- [Activity]: Pictures do not belong in the copy. Output exactly the lines from the one containing "You are a computer-use agent. 443x178 pixels." to the end of the listing below.

- [Source data]:
-- -- --
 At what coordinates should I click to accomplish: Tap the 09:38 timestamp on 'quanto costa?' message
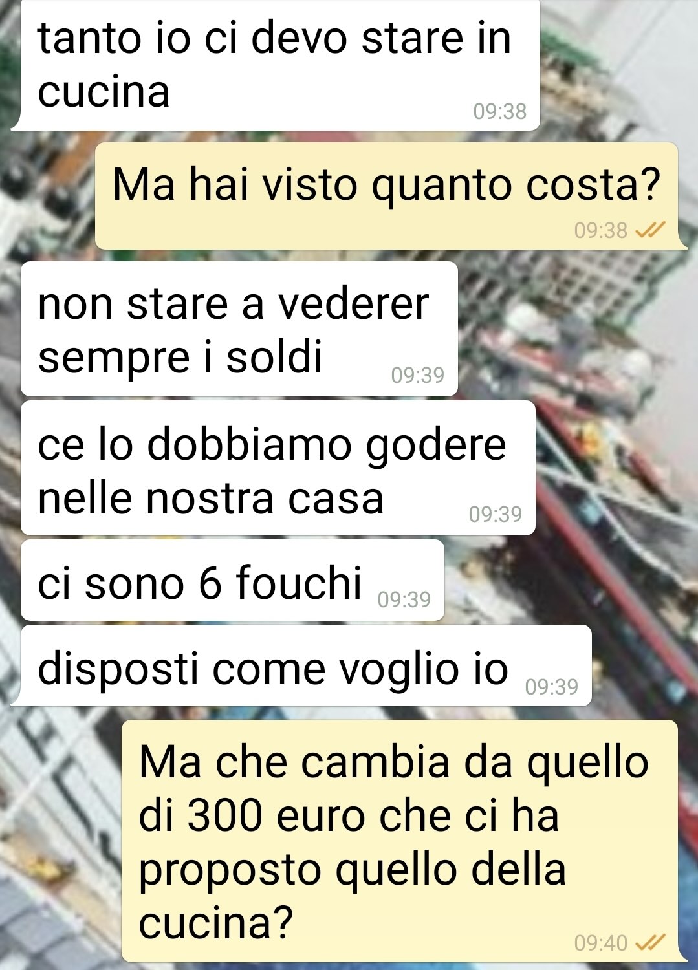[x=601, y=230]
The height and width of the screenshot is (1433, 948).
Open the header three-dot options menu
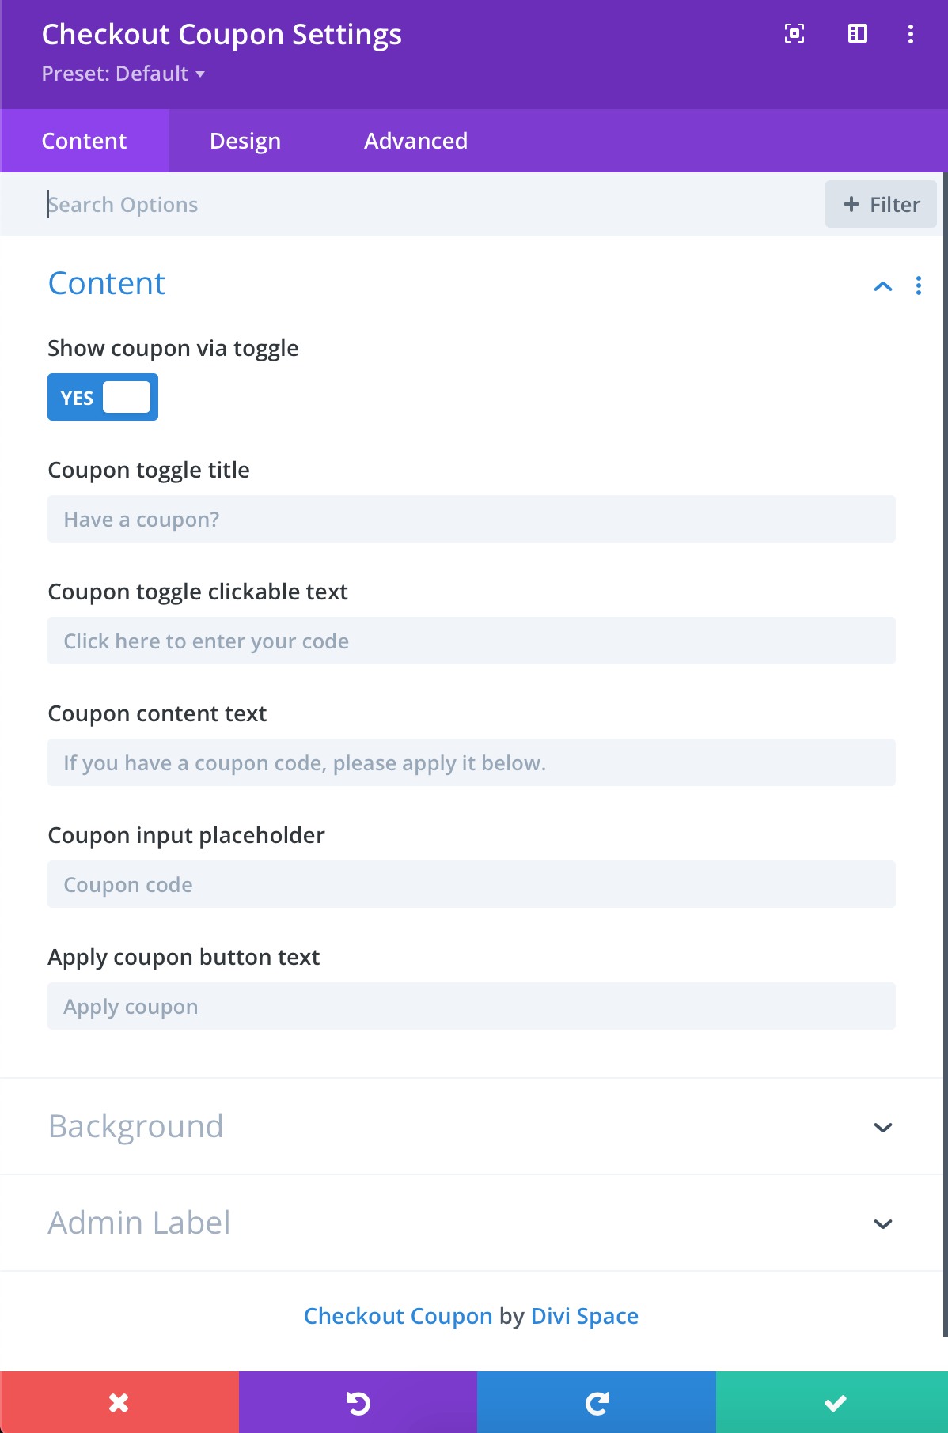tap(911, 34)
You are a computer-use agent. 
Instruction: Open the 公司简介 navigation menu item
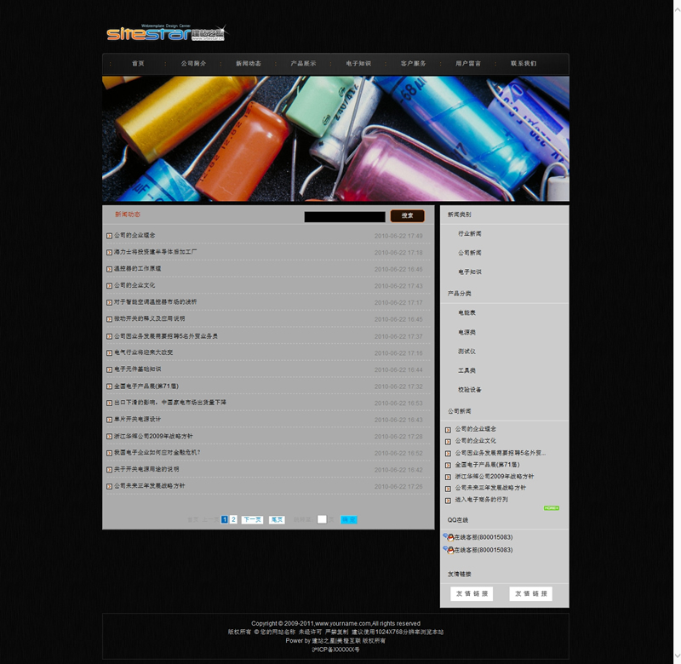click(193, 64)
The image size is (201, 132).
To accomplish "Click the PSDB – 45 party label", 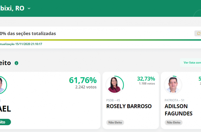I will pyautogui.click(x=113, y=100).
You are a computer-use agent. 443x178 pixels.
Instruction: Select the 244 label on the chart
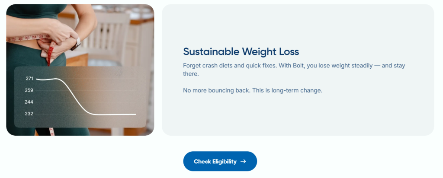click(29, 102)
-- -- --
- [Exercise result]:
You are a computer-use agent. 443x178 pixels.
Instruction: Select the 244 label on the chart
click(29, 102)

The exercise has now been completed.